- **The problem**: If a line in the data below holds the word "agent", copy it.

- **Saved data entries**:
# # # # # # #

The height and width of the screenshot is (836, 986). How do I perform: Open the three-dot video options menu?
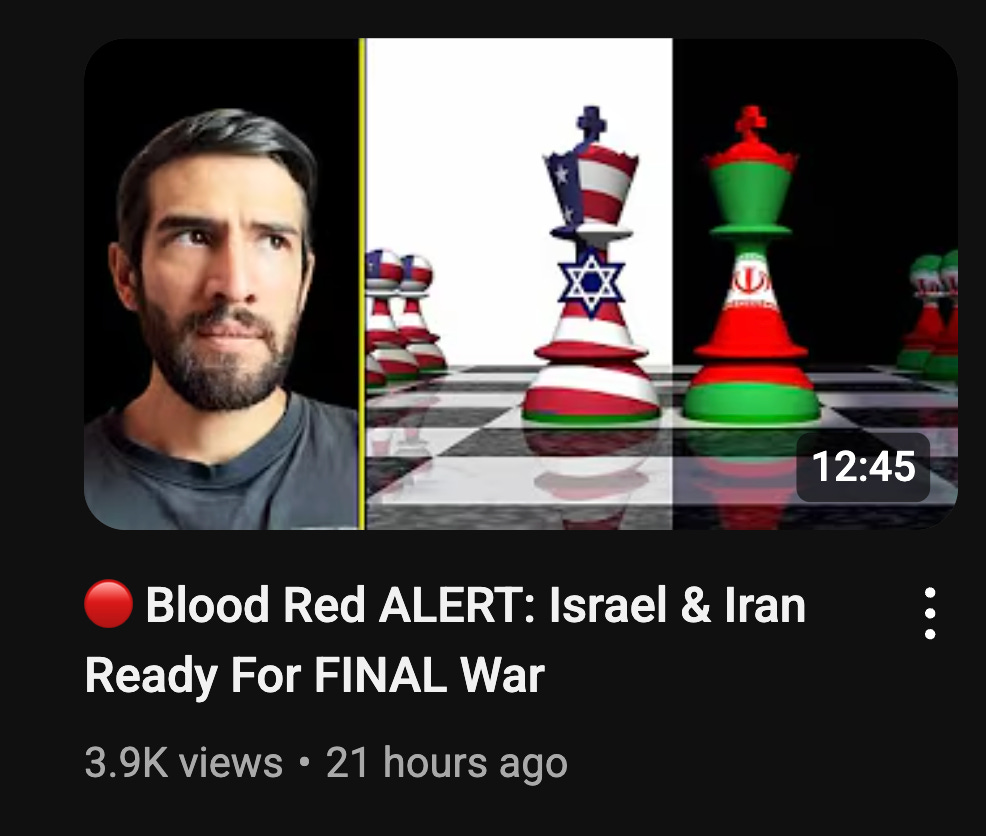pyautogui.click(x=930, y=613)
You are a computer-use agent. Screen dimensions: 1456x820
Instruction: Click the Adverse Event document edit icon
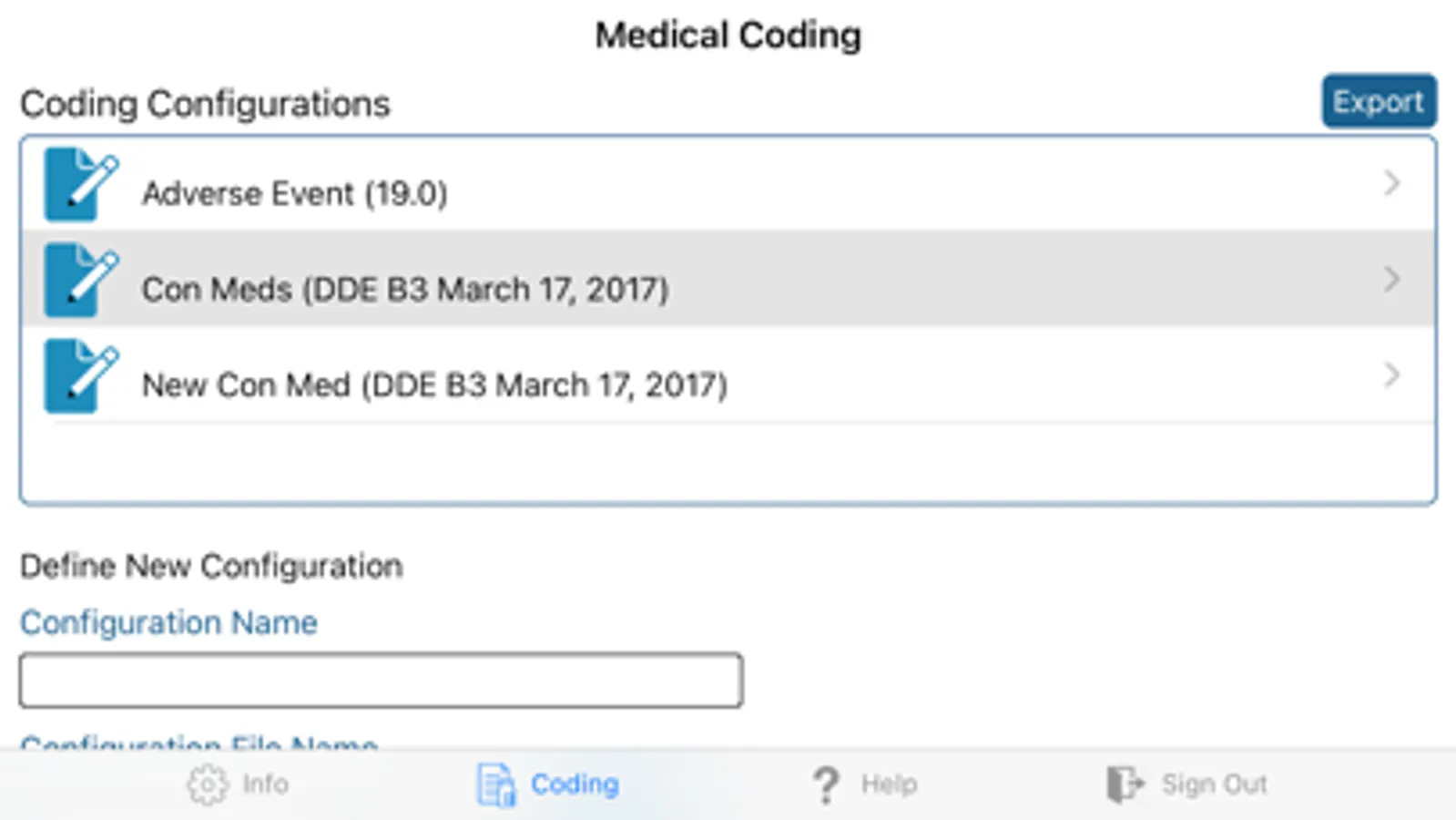coord(80,184)
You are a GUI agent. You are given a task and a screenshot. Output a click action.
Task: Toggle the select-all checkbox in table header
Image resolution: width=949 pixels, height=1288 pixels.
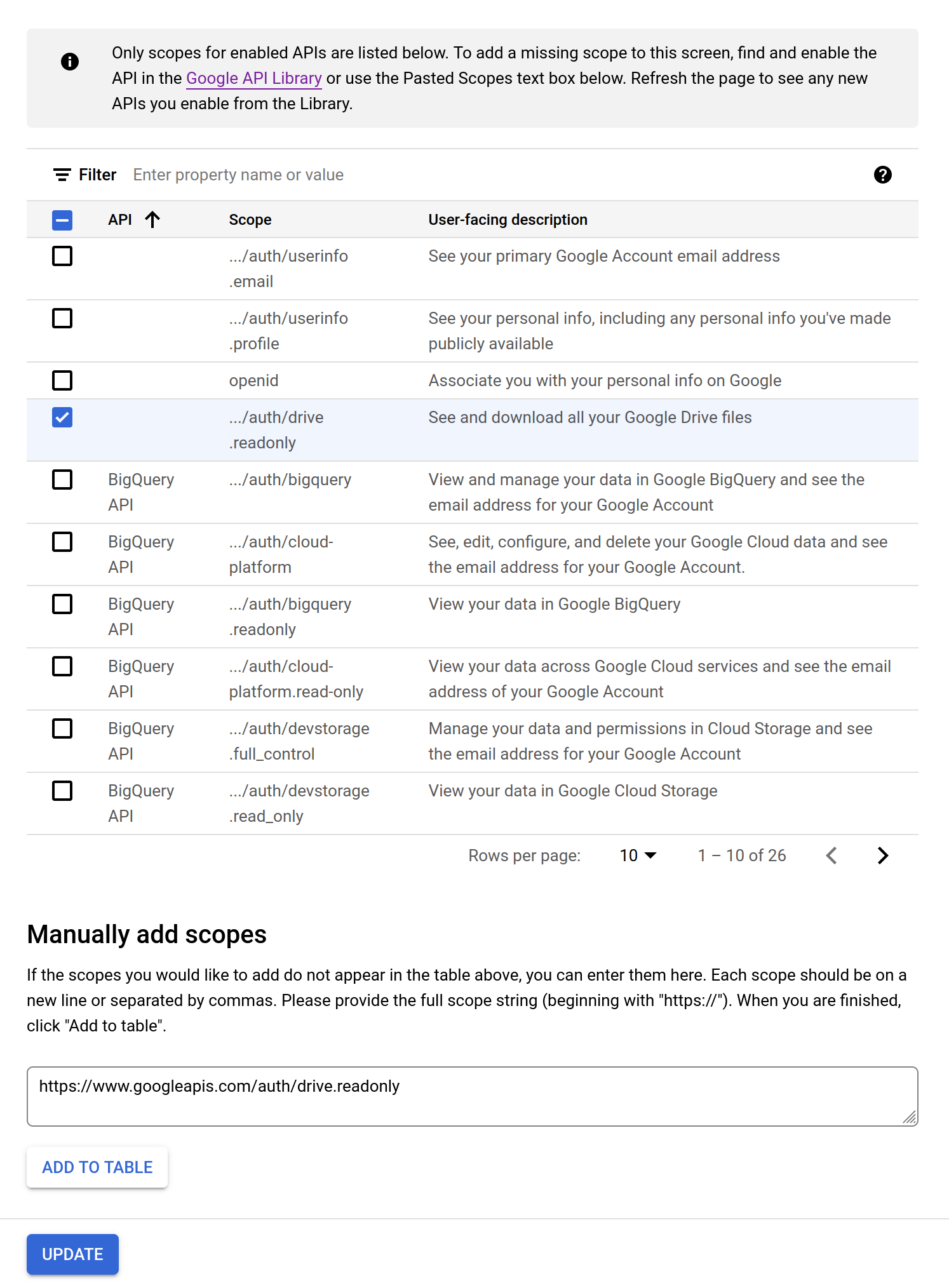[x=62, y=220]
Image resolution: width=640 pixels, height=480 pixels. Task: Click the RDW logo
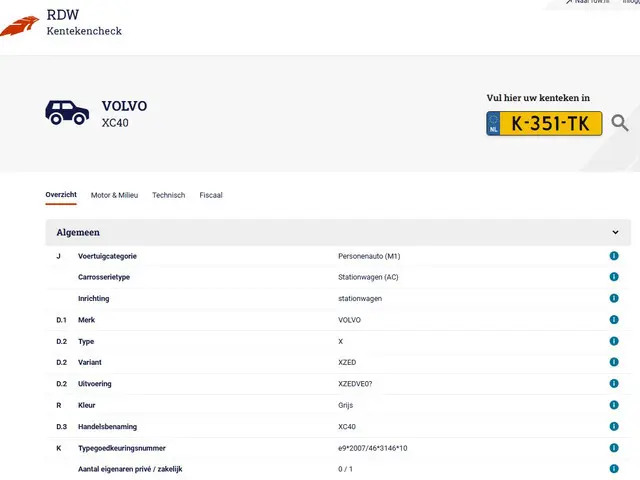tap(20, 24)
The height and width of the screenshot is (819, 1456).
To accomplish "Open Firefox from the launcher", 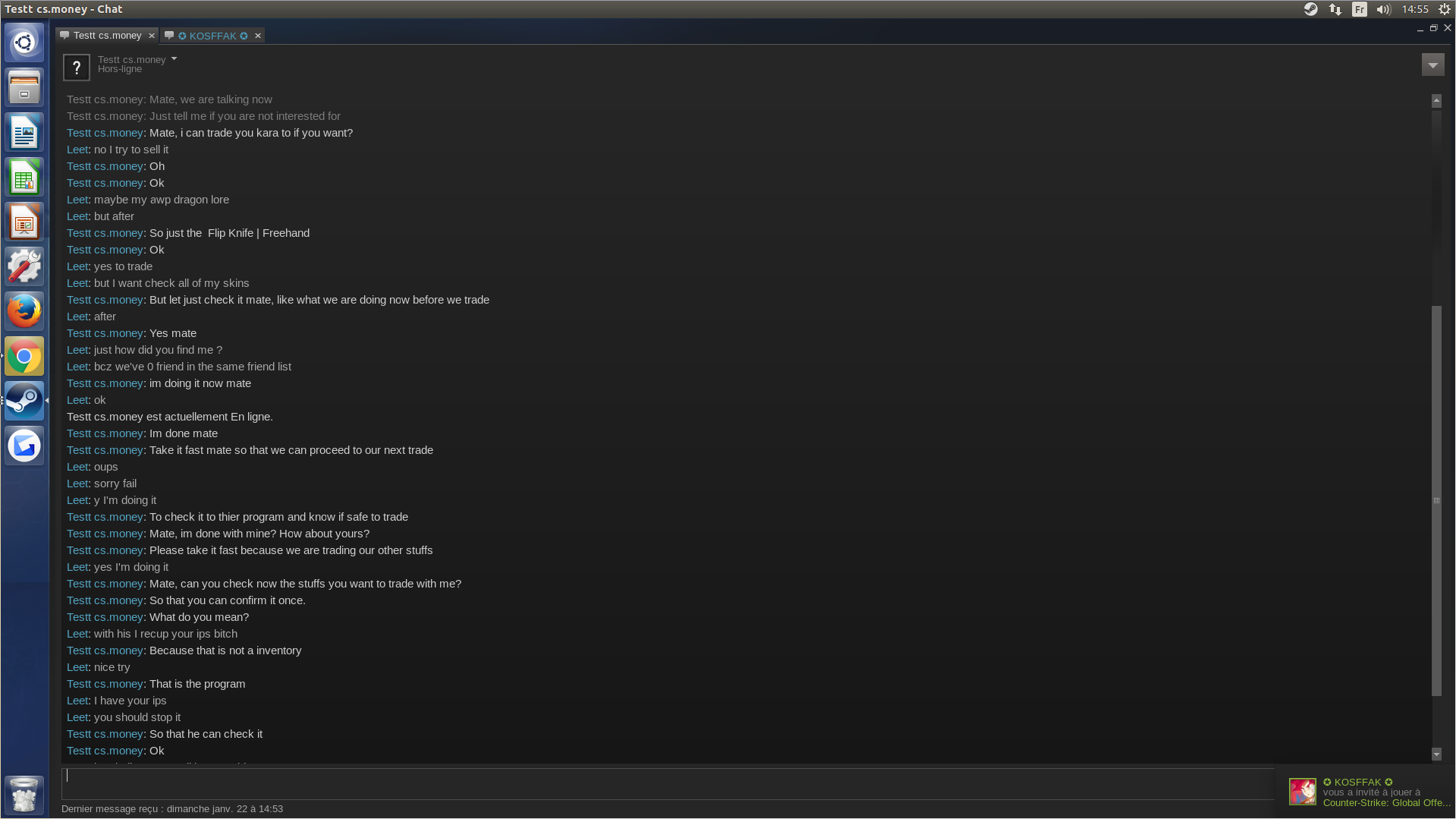I will coord(24,311).
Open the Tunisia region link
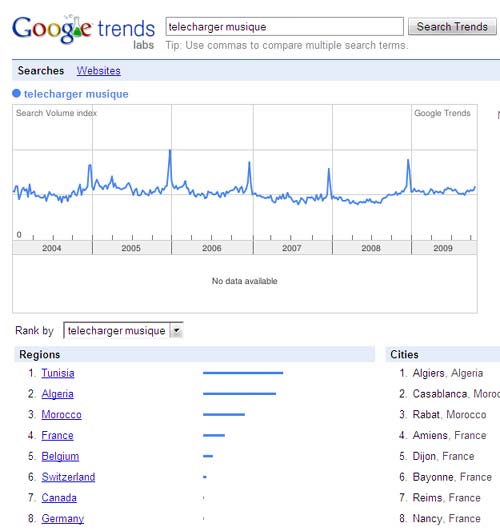 [58, 373]
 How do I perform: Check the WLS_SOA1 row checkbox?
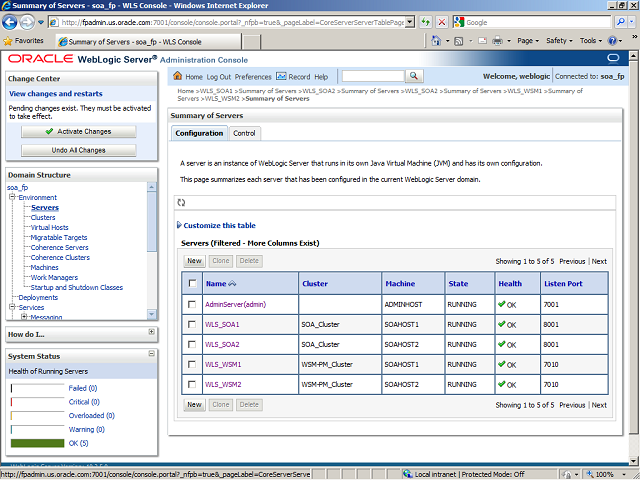click(x=191, y=325)
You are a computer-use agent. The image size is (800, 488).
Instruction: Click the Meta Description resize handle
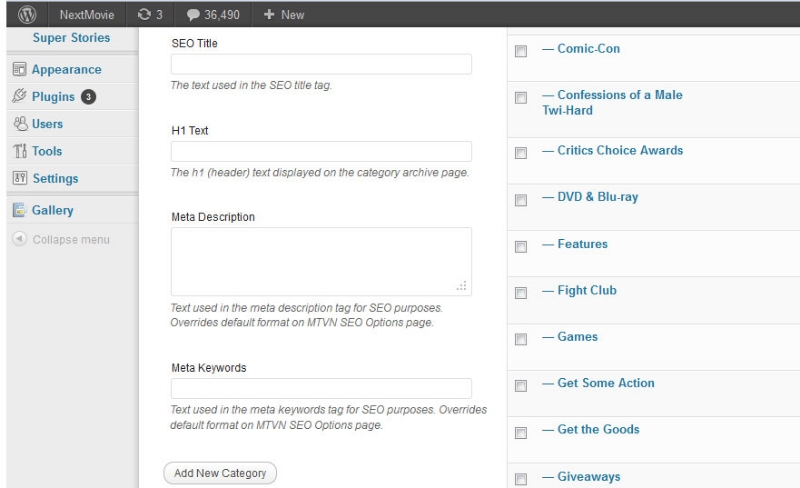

# # # # # # #

- **Your solution**:
You are a computer-use agent. Screen dimensions: 1456x820
You are a GUI agent. You are given a task and a screenshot. Output a click action.
You are a computer-use agent. The image size is (800, 488).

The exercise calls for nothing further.